Valuation of Personal Travel
Cars and Chauffeurs
When the regulatory requirements for demonstrating a bona fide business-oriented security concern have been met, the value of “transportation-related security” may be excluded from the employee’s gross income as a working condition fringe benefit if, but for the bona fide business-oriented security concern, the employer would not have adopted those security measures. This does not mean that a primarily personal trip by the employee will be converted into an excludable fringe benefit. As explained by the regulations, only the value of the added security measures will qualify for exclusion as a working condition fringe benefit.

────────────────────────────────────────

PROBLEM. Retype the stretch from "Valuation of Personal" through "condition fringe benefit." in the fringe benefit text, word for word. The records that come next are separate material, unrelated to the fringe benefit text.

PROVIDED MATERIAL.
────────────────────────────────────────

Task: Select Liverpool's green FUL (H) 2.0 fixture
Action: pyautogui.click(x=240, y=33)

────────────────────────────────────────

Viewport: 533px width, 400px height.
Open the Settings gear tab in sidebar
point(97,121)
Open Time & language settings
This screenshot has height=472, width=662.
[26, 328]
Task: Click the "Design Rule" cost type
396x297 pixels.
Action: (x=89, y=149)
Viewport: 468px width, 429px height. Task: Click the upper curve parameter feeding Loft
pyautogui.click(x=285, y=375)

────────────────────────────────────────

REPLY TO THE EXERCISE.
Valuation of Personal Travel
Cars and Chauffeurs
When the regulatory requirements for demonstrating a bona fide business-oriented security concern have been met, the value of “transportation-related security” may be excluded from the employee’s gross income as a working condition fringe benefit if, but for the bona fide business-oriented security concern, the employer would not have adopted those security measures. This does not mean that a primarily personal trip by the employee will be converted into an excludable fringe benefit. As explained by the regulations, only the value of the added security measures will qualify for exclusion as a working condition fringe benefit.